There are several arguments for and against a U. S. microalgae biodiesel R&D program. One of the more important, and perhaps contentious, issues, is the potential impact of such technologies on U. S. energy supplies, specifically liquid transportation fuels. The review in Section III. C. of the NREL resource analyses for microalgae biodiesel concluded that there is a potential for production of several quads (1015 Btu) of biodiesel fuels in the southwestern United States alone. However, as stated earlier, it will be difficult to find many locations where all the resources required for microalgae cultivation, flatland, brackish or waste waters, and low-cost CO2 supplies, are all available in juxtaposition. And, as also pointed out, the southwestern United States is not the ideal climatic location for such systems. For both these reasons, the resource potential estimated by these resource studies must be significantly discounted.

In the case of utilization of power plant CO2, diurnal and seasonal factors would restrict direct CO2 (e. g., flue gas) utilization to about one-third of the power plant CO2. Even with CO2 capture and transportation (which greatly increases costs), only about half of the CO2 would be useable. With most coal-fired power plants located in the north, or in otherwise unfavorable climates, only a rather small fraction of power plant CO2 resources would likely be captured with microalgae systems in the United States.

A conservative estimate is that microalgae systems would be able to mitigate, directly or indirectly, perhaps only about 1% of current power plant CO2 emissions, supplying an approximately equivalent amount of current transportation fuels. Herzog (1995) argued that such a potential, in fact, anything less than 10%, is not sufficient to justify a R&D effort, and that scarce resources should be devoted only to potentially high-impact technologies, such as the disposal of CO2 in the oceans or geological formations. However, Benemann (1995) countered that such a resource-only argument is too limited, as it ignores the issue of economics and technological risks. For example, the technical feasibility of ocean disposal is far from established, and the costs of such a process are not currently constrained by credible engineering and economic analyses. A balanced R&D portfolio would need to account for such factors. Also, it is inherently more attractive to use and recycle CO2, thus increasing economic activity, rather than to bury it or dump it into oceans. In addition, microalgae CO2 utilization could spin-off other technologies, as in the case of the ASP. Thus, although a decisive role for microalgae fuel production and greenhouse gas mitigation cannot be extrapolated, a modest R&D effort in this area is appropriate in the context of developing many such alternative technologies.

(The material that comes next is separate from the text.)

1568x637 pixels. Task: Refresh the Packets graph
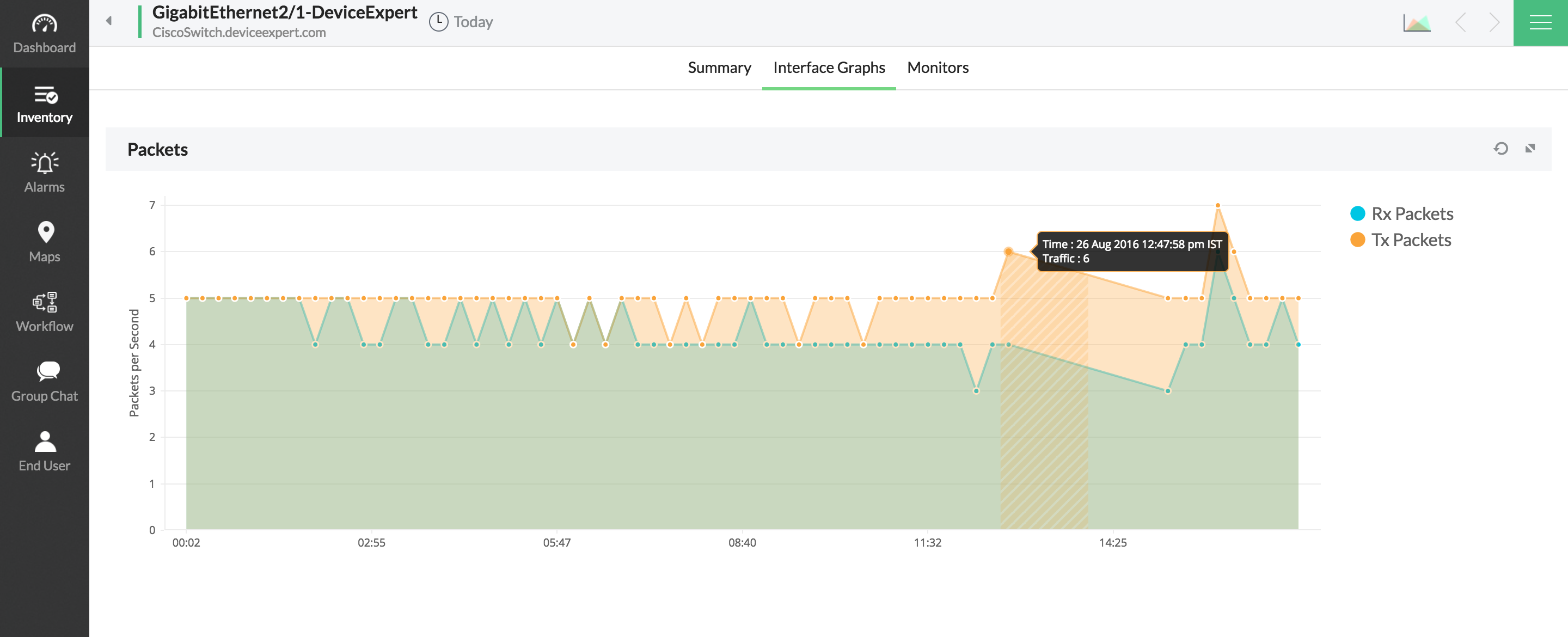[1500, 149]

IV. B. I.e. Summary of Major Conclusions from the ASP Microalgal Mass Culture Work

This report cannot do justice to the extensive and long-term R&D effort in applied microalgae mass culture carried out by DOE and the ASP over a 20-year period. Here only a very brief summary of the major conclusions is provided to put into context the recommendations for future R&D, which follow.

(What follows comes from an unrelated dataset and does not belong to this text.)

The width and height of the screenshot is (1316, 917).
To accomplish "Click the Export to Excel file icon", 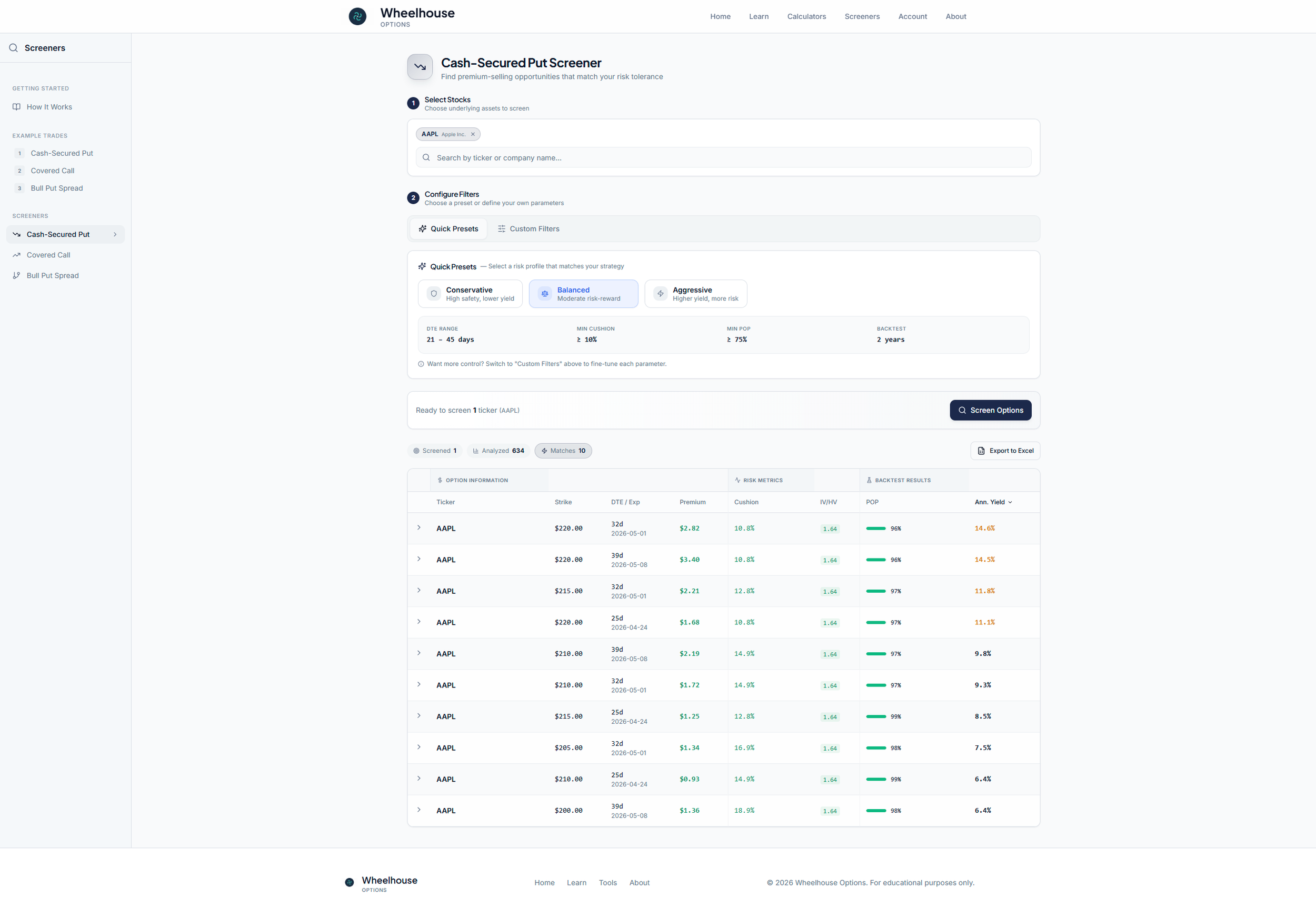I will coord(981,451).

Two major conclusions can be derived from the outdoor cultivation projects and engineering/economic analyses under the ASP, and can be briefly summarized:

1. There appear to be no fundamental engineering and economic issues that would limit the technical feasibility of microalgae culture, either in terms of net energy inputs, nutrient (e. g., CO2) utilization, water requirements, harvesting technologies, or general system designs.

2. Productivities, in terms of total biomass and algal lipids (oils) currently achieved during the ASP are substantially higher than those reported and even projected before the ASP, but still well below the theoretical potential, and the requirements for economical viability.

The first conclusion should not imply that all these issues and problems have been solved. It does, however, suggest that the immediate R&D needs are not for engineering designs or cost analysis, or even in the operation of large, outdoor algal mass culture systems. Rather, from the second conclusion, the emphasis of any R&D effort must be on more fundamental and early-stage applied research issues faced in developing very high productivity algal strains. Ideal strains would dominate the pond cultures, achieve near-maximal productivities, efficiently biosynthesize large amounts of lipids, and be easy to harvest.

Another conclusion from the DOE-ASP program is that the only plausible near — to mid-term application of microalgae biofuels production is integrated with wastewater treatment. In such cases the economic and resource constraints are relaxed, allowing for such processes to be considered with well below maximal productivities.